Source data
■ ■ ■ ■ ■ ■ ■

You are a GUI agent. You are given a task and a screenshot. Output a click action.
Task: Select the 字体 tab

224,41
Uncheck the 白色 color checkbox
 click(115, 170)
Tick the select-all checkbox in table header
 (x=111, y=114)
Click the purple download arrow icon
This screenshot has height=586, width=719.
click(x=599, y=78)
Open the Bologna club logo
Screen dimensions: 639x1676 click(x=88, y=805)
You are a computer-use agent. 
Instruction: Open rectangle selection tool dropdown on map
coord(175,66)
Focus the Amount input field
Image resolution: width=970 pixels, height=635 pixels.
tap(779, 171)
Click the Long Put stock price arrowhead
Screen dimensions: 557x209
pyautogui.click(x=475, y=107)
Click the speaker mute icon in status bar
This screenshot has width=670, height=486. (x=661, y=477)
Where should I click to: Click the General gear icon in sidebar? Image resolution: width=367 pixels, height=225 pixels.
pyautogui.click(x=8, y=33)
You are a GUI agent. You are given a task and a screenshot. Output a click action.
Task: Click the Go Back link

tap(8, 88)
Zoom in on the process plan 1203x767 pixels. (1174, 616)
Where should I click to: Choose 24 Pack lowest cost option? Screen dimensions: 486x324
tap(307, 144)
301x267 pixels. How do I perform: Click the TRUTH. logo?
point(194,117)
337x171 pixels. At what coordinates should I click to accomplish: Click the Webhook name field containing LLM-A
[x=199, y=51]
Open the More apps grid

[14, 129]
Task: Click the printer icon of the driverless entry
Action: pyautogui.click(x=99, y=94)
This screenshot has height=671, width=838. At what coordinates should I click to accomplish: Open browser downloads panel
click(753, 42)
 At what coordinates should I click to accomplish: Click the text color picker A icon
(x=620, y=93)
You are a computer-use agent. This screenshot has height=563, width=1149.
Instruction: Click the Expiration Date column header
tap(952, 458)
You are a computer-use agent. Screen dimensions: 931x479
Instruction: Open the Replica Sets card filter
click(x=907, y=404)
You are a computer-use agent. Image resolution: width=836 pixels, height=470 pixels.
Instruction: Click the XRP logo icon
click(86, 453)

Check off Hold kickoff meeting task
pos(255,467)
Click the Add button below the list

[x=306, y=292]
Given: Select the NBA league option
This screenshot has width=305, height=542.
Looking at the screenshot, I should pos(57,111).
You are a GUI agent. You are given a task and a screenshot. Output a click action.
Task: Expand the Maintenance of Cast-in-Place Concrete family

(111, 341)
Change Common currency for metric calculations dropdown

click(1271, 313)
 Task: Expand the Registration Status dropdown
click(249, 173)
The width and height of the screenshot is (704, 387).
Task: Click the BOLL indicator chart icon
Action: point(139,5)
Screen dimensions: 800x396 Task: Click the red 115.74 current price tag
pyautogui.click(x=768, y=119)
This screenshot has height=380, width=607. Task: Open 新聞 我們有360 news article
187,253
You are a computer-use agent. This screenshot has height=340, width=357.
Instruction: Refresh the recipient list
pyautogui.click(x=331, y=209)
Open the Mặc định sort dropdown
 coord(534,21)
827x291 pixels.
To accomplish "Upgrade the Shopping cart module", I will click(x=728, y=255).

■ ■ ■ ■ ■ ■ ■

- _PROBLEM TO SOLVE_
Each entry in the data should be restated exactly as it was written.

- _RESPONSE FOR THIS EXERCISE_
You are a GUI agent. You are given a task and a screenshot. Output a click action.
Task: Select the 字体 tab

224,41
Uncheck the 白色 color checkbox
 click(115, 170)
Tick the select-all checkbox in table header
 (x=111, y=114)
Click the purple download arrow icon
This screenshot has height=586, width=719.
click(x=599, y=78)
Open the Bologna club logo
Screen dimensions: 639x1676 click(x=88, y=805)
You are a computer-use agent. 
Instruction: Open rectangle selection tool dropdown on map
coord(175,66)
Focus the Amount input field
Image resolution: width=970 pixels, height=635 pixels.
tap(779, 171)
Click the Long Put stock price arrowhead
Screen dimensions: 557x209
pyautogui.click(x=475, y=107)
Click the speaker mute icon in status bar
This screenshot has width=670, height=486. (x=661, y=477)
Where should I click to: Click the General gear icon in sidebar? Image resolution: width=367 pixels, height=225 pixels.
pyautogui.click(x=8, y=33)
You are a GUI agent. You are given a task and a screenshot. Output a click action.
Task: Click the Go Back link

tap(8, 88)
Zoom in on the process plan 1203x767 pixels. (1174, 616)
Where should I click to: Choose 24 Pack lowest cost option? Screen dimensions: 486x324
tap(307, 144)
301x267 pixels. How do I perform: Click the TRUTH. logo?
point(194,117)
337x171 pixels. At what coordinates should I click to accomplish: Click the Webhook name field containing LLM-A
[x=199, y=51]
Open the More apps grid

[14, 129]
Task: Click the printer icon of the driverless entry
Action: pyautogui.click(x=99, y=94)
This screenshot has height=671, width=838. At what coordinates should I click to accomplish: Open browser downloads panel
click(753, 42)
 At what coordinates should I click to accomplish: Click the text color picker A icon
(x=620, y=93)
You are a computer-use agent. This screenshot has height=563, width=1149.
Instruction: Click the Expiration Date column header
tap(952, 458)
You are a computer-use agent. Screen dimensions: 931x479
Instruction: Open the Replica Sets card filter
click(x=907, y=404)
You are a computer-use agent. Image resolution: width=836 pixels, height=470 pixels.
Instruction: Click the XRP logo icon
click(86, 453)

Check off Hold kickoff meeting task
pos(255,467)
Click the Add button below the list

[x=306, y=292]
Given: Select the NBA league option
This screenshot has width=305, height=542.
Looking at the screenshot, I should pos(57,111).
You are a GUI agent. You are given a task and a screenshot. Output a click action.
Task: Expand the Maintenance of Cast-in-Place Concrete family

(111, 341)
Change Common currency for metric calculations dropdown

click(1271, 313)
 Task: Expand the Registration Status dropdown
click(249, 173)
The width and height of the screenshot is (704, 387).
Task: Click the BOLL indicator chart icon
Action: point(139,5)
Screen dimensions: 800x396 Task: Click the red 115.74 current price tag
pyautogui.click(x=768, y=119)
This screenshot has height=380, width=607. Task: Open 新聞 我們有360 news article
187,253
You are a computer-use agent. This screenshot has height=340, width=357.
Instruction: Refresh the recipient list
pyautogui.click(x=331, y=209)
Open the Mặc định sort dropdown
 coord(534,21)
827x291 pixels.
To accomplish "Upgrade the Shopping cart module", I will click(x=728, y=255).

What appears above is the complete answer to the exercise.